And Fantasy Flight have now given us a fully fledged wargame, complete with AT-ST in the first wave. (They're 32mm scale, which means no reusing your Imperial Assault miniatures.) Legion has an integrated turn system, and the usual FF custom dice and forest worth of dead trees in cards and tokens that will be familiar to X-Wing and Armada players. The miniatures are PVC, reasonably detailed, easy to assemble pieces. A standard battle is 800 points, which could be anywhere from half a dozen to 16 units on the field, with an average army fielding 8-12 units comprising 30-ish models.

Card Miniature Games

In the late 00's, WizKids produced a short lived construct-able miniatures Star Wars game based on their styrene card system for Pirates of the Spanish Main. Although the game sold well, when NECA bought WizKids from Topps the rights did not transfer and it went out of print.


Video games for Star Wars

To put it bluntly, every game which could possibly have Star Wars slapped onto it, exists. Flight simulators. Racers. Rail shooters. Doom clones. MMOs. Age of Empires reskins. Hell, there's even a Kinect dance game. Here's a few standouts...

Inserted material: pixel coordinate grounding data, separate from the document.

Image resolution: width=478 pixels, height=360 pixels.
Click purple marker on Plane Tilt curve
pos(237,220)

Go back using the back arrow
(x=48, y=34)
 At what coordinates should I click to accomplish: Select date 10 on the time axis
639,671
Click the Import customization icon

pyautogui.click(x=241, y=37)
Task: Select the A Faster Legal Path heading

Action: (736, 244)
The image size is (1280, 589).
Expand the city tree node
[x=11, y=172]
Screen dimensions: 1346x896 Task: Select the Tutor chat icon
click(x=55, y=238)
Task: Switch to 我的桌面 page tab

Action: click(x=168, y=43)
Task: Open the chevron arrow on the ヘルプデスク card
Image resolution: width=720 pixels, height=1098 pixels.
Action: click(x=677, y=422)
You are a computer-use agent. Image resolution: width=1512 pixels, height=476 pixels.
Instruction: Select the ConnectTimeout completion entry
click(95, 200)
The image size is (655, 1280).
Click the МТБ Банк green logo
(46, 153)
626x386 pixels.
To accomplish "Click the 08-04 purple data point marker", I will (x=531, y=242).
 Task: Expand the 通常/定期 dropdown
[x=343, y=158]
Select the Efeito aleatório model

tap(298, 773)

  • Knights of the Old Republic: A pair of single player RPGs depicting a Sith war several thousand years before A New Hope. KotOR is widely regarded as the best Star Wars video game ever, and was the framework for BioWare's Mass Effect series. Of all the Legacy stuff, KotOR appears to still be in good standing with Disney since they continue to borrow from it. The sequel by obsidian was the original skubtastic take on the franchise TLJ wanted to be but failed miserably. Got an MMO simply called "Old Republic" (since you can play as things other than Jedi and Sith) that is the sequel, which had a very rough start but stabilized enough to still survive to this day somehow. Possibly still canon in the Disney continuity since a lot of things get borrowed or referenced from it.
  • Star Wars Galaxies: An early MMO, launched after Everquest but before WoW. Galaxies is noteworthy for making force powers a prestige achievement requiring enormous in-game effort to unlock. The first expansion pack added a subgame that's a pretty solid flight game in its own right and the game eventually added an original, fully playable, trading card game that sadly has not yet been implemented in any simulator. Then World of Warcraft hit, Sony panicked and made Jedi a starting class and replaced the skill system with massive level grind, and offered refunds to the raging army of neckbeards. Subscription numbers tanked and never recovered. Like most "dead" MMOs that people loved it still lives on through illegal private servers (don't worry, the guys providing it would get busted, not people playing on it).
  • X-Wing: A series of Wing Commander clones released in the 90's. While badly dated today, they were the best fighter sims of their time, and if you can get past the highly primitive graphics some people still consider them to be the best to this day. Interestingly, TIE Fighter is largely seen as the best of the series while the N64 era Rogue Squadron and Shadows Of The Empire games are seen as being far more visually modern but largely inferior sequels. Did we mention you had to use a flight stick controller basically made for these games to really do well at these?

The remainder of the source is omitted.